Dreyer believed that art had a personality, a soul that revealed itself through style. He was always meticulously intentional with the styles of his films, because, as he asserted, “Realism in itself is not art; it is only psychological or spiritual realism that is so. What has value is the artistic truth, i.e., the truth distilled from actual life but released from all unnecessary details—the truth filtered through an artist’s mind. What happens on the screen is not reality, and it cannot be so, because, if it were, it wouldn’t be art.” The world of Vampyr is clearly not grounded in reality, explicitly so, but through his style Dreyer is able to achieve this notion of psychological realism. Audiences who went to the theater expecting a more straightforward vampire narrative like the previous decade’s Nosferatu were disappointed to witness this much more oblique, unsettling film instead. Rather than scaring us through conventional storytelling means, Dreyer created an experience viewers were all too familiar with, that of a nightmare, with all the perplexing flights of the surreal that that implies. As a result, Vampyr was poorly received upon its release, set Dreyer’s career back several years, and led to a brief stint—of his own volition—in a Parisian clinic. 

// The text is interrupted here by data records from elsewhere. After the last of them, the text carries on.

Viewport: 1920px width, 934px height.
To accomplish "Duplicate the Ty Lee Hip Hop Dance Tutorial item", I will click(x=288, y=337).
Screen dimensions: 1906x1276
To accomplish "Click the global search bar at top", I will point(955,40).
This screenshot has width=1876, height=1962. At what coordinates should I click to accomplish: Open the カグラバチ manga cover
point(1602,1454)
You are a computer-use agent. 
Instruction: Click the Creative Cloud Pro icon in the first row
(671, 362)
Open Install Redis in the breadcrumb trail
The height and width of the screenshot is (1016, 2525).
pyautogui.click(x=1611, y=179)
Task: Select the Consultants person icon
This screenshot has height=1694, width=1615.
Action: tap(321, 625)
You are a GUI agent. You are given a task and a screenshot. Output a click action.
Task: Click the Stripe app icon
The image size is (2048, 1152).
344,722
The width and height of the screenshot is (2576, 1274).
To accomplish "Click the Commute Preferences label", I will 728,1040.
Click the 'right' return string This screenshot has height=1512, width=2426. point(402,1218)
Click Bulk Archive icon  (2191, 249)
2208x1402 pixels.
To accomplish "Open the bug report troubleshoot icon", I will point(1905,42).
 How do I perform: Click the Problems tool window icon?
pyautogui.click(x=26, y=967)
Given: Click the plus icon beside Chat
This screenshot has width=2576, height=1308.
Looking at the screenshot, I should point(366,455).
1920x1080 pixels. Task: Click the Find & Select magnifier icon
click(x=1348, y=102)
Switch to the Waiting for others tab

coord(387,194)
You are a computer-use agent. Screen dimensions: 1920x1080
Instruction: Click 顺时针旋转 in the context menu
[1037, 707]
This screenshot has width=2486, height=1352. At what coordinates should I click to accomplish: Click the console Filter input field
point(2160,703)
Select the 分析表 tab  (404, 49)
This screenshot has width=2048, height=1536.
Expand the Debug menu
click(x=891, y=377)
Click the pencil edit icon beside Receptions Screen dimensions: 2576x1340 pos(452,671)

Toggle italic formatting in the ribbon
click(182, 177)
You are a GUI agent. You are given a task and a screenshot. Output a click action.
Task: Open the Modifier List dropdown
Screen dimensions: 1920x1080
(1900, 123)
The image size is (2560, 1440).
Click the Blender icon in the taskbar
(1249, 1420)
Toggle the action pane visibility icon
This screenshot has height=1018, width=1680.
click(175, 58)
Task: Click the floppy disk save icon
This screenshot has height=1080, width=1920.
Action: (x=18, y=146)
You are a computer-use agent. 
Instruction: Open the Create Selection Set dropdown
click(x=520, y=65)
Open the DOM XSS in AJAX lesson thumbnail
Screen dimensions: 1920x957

Despite its initial derision, Vampyr has gone on to influence countless filmmakers, but some of the biggest names among them are not intrinsically tied to the horror genre. Two major artists that spring to mind are Alfred Hitchcock and David Lynch, auteurs adept at invoking the horrifying no doubt, but who are more often associated with psychological thrillers and surrealism, respectively, than straightforward horror. Much like Dreyer, both manage to prey on our most intrinsic fears without relying heavily or derivatively on monster tropes, jump scares, or excessive violence. They’re far more interested in building atmospheres of dread, worlds where evil is lurking all around us whether we can see it or not, and sound is integral in achieving this. You can’t think of Vertigo or Psycho without hearing bursts of Bernard Herrmann’s iconic soundtracks and earlier this year Lynch’s meticulous sound design for Twin Peaks‘ brilliant return season was placed under a microscope by obsessives seeking to unravel its absurdly enigmatic secrets. Few filmmakers take soundtracking as seriously as the latter, but his work reflects the degree to which sound and music can shape and guide our viewing experiences.

If the idea of re-scoring a film sounds blasphemous, you may be looking at it from the wrong perspective. Much like a theater company taking some artistic liberties with a classic play or a musician giving a wildly reinterpreted rendition of a classic song, NSSC is not attempting to correct any perceived shortcomings of the original scores. Instead, they’re offering audiences a chance to see old classics like Vampyr in an entirely new light. By reshaping our viewing experience in a pointed, reverent fashion their work provides audiences with an opportunity to deepen their appreciation and enjoyment of the work, and in this case, adds a refreshing new dash of dread.